#### YOUR ASSIGNMENT:
From the line that includes "Task: Click the ΠΑΣΟΚ party logo" to the last line of the data, quote each line precisely; both boundary lines belong in the answer.

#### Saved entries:

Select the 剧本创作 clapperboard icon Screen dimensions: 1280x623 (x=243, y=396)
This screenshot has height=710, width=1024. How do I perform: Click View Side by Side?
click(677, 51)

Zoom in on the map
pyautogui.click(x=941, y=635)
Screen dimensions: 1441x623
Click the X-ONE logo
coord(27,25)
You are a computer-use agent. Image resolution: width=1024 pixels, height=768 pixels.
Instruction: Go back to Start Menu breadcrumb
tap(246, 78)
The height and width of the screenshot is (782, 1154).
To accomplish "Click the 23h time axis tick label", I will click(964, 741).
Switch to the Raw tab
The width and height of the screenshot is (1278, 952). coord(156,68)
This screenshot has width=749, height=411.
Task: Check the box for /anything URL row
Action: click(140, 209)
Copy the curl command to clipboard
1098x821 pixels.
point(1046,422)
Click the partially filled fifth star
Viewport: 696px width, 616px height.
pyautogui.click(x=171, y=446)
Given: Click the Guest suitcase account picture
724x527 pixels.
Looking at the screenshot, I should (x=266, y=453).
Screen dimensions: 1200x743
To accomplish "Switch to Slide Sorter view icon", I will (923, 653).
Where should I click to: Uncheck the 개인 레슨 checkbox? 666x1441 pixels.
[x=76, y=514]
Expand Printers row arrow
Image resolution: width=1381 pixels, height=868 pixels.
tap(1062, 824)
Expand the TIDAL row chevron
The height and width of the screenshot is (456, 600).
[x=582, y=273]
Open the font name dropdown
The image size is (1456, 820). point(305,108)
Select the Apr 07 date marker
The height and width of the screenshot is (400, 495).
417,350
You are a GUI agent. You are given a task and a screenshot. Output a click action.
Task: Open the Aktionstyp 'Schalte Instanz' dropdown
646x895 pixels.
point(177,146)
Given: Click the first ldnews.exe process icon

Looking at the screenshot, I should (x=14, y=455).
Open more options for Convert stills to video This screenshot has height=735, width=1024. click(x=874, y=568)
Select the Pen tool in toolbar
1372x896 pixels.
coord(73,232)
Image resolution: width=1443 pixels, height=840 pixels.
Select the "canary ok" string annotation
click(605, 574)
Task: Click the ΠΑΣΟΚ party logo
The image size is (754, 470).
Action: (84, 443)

#### OUTPUT FOR THIS TASK:
Task: Click the ΠΑΣΟΚ party logo
The image size is (754, 470).
Action: (84, 443)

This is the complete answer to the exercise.